In an interview on October 10, 2019, during Yahoo Finance's All Markets Summit, Former CFTC Chairman Heath Tarbert said, “It is my view as chairman of the CFTC that ether is a commodity.”[60] A few weeks later Tarbert told the Invest: NYC conference that his agency as well as the SEC were "thinking carefully" about whether Ethereum's planned shift to a Proof of Stake protocol will affect its status as a commodity.[61] At the time of Tarbert's comments, neither agency had formally addressed Ethereum's regulatory status.

ErisX, a designated contract market (futures exchange), certified to the CFTC that its Ether futures contract complied with the CFTC's regulations.[62] In its letter to the CFTC the exchange said that it would begin trading futures shortly and launched trading on May 11, 2020.[63] Neither the CFTC nor the SEC commented on the launch publicly and their acquiescence to ErisX's launch seemed to secure Ether's status as a commodity. By October 12, 2020 the exchange's ether futures contract had attracted scant trading volume.[64]

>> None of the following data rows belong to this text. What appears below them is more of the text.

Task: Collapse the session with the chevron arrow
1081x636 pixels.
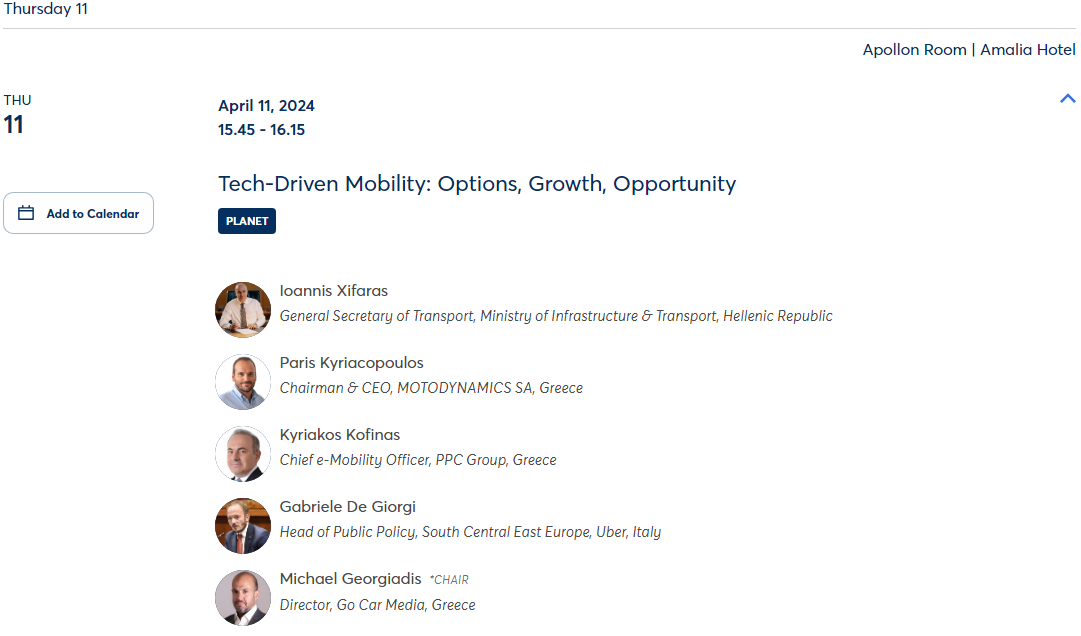Action: tap(1067, 99)
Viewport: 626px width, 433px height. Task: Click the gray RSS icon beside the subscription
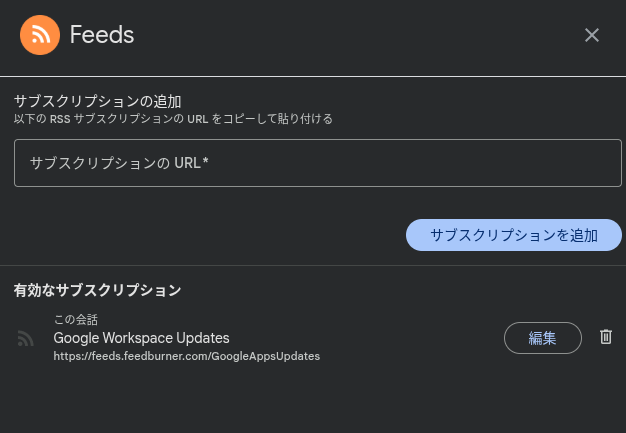25,339
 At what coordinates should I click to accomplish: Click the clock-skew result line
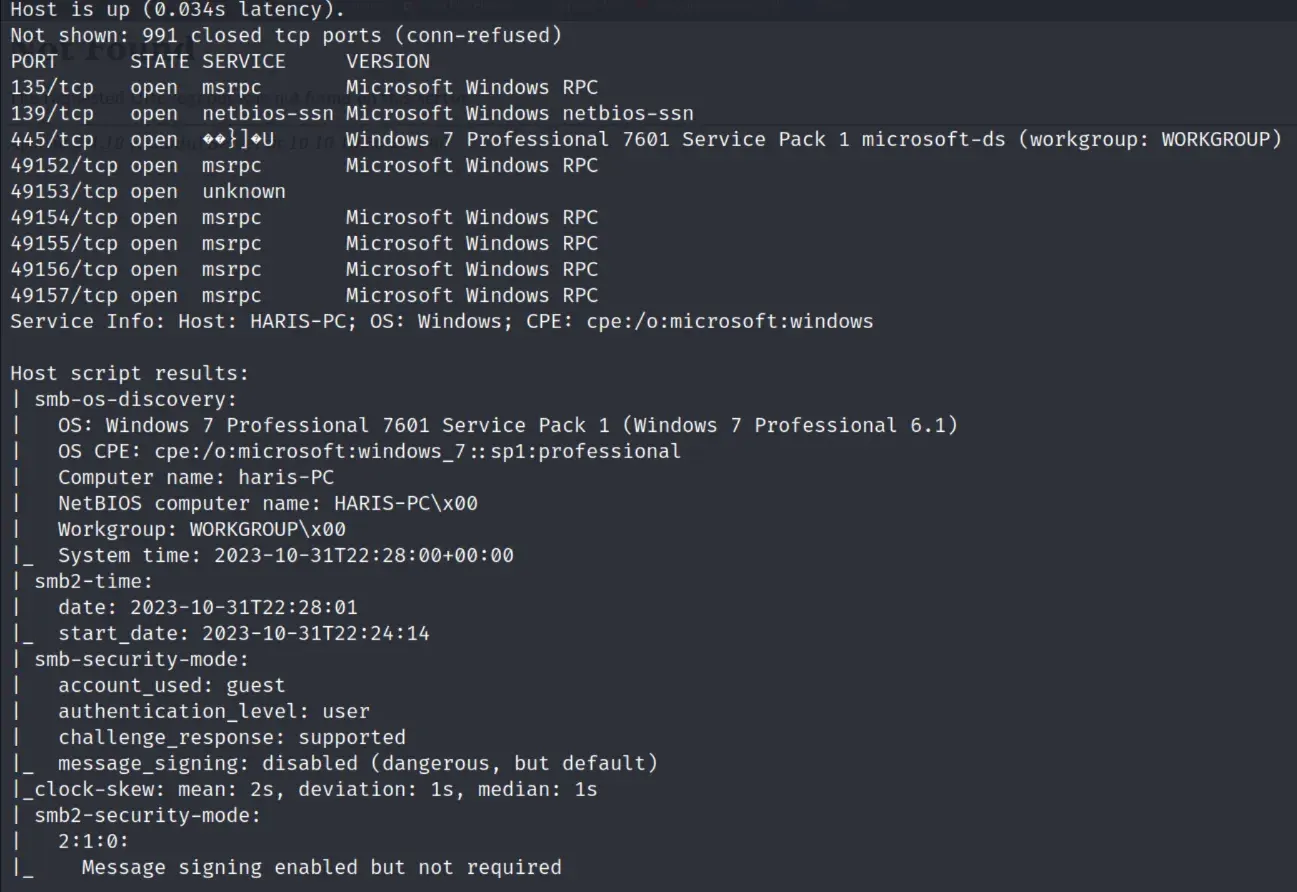pos(315,789)
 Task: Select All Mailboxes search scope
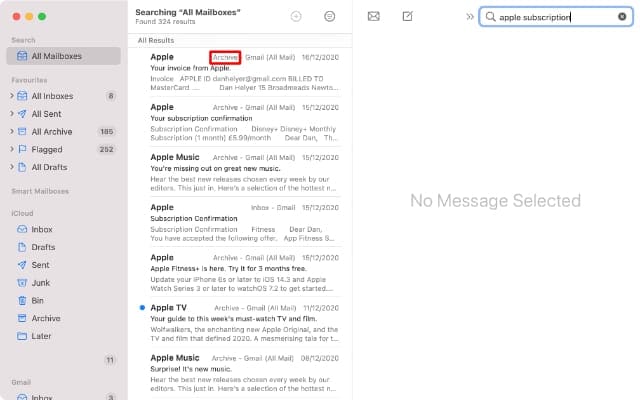(x=57, y=55)
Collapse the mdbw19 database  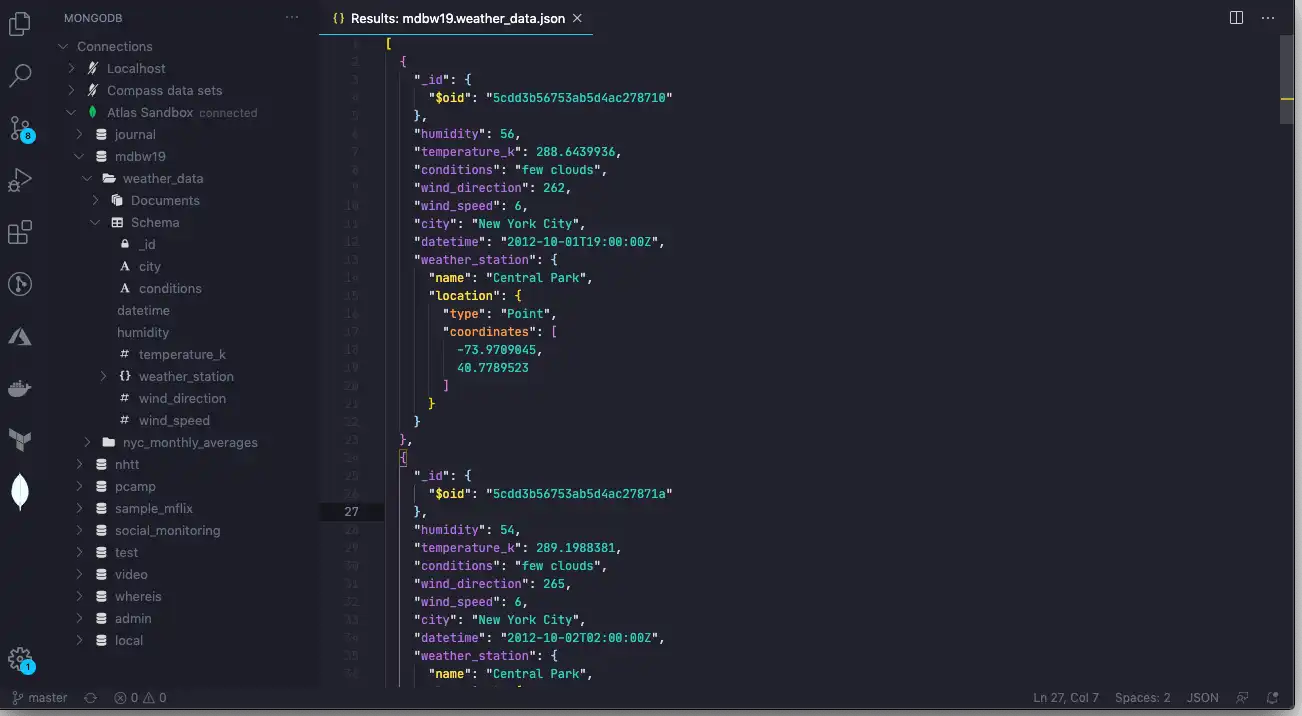pyautogui.click(x=80, y=156)
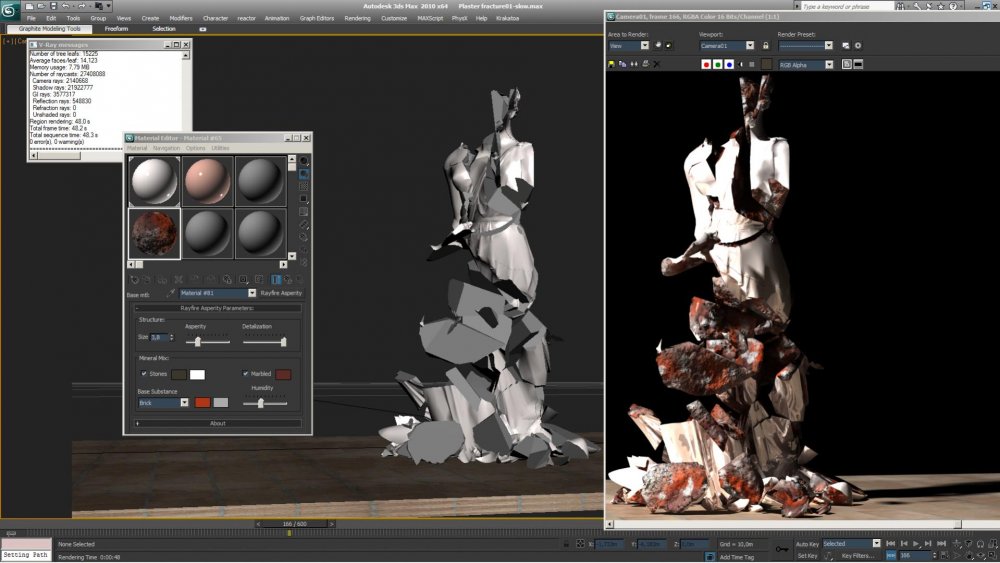Viewport: 1000px width, 563px height.
Task: Click the Humidity slider
Action: [261, 403]
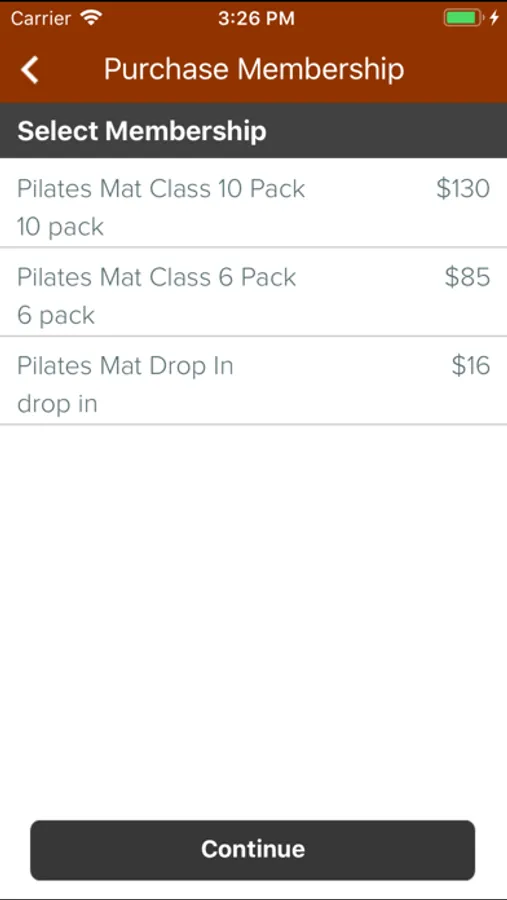Tap empty orange header right of title
The width and height of the screenshot is (507, 900).
[454, 70]
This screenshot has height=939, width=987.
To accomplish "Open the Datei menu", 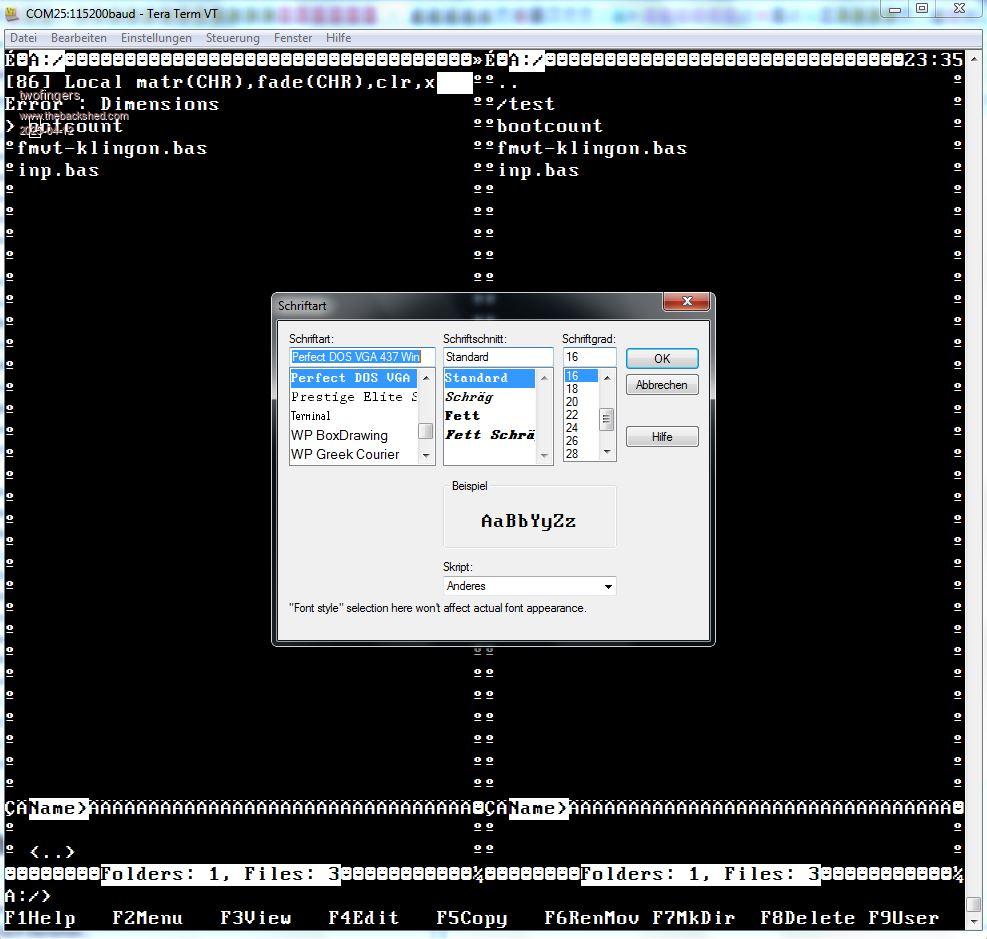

Nonetheless, Ethereum derivatives became very popular on trading platforms outside the U.S. In September 2020, Ethereum "futures" contracts traded at record levels of volume. (Common parlance does not distinguish between true futures contracts, which are centrally cleared contracts traded on government-regulated exchanges, and the wide variety of contracts-for-difference, non-deliverable forwards, perpetuals and other unregulated derivatives that are available around the world.) According to research from The Block Crypto, after growing almost 320% Ethereum futures traded about half as much as bitcoin futures that month.[65]

In 2020 the DAO, renamed the LAO (Limited Liability Autonomous Organization), re-launched with a new set of rules. Unlike the DAO, the LAO restricts the number of people who can participate in it as well as limits how much cryptocurrency they can contribute.[66]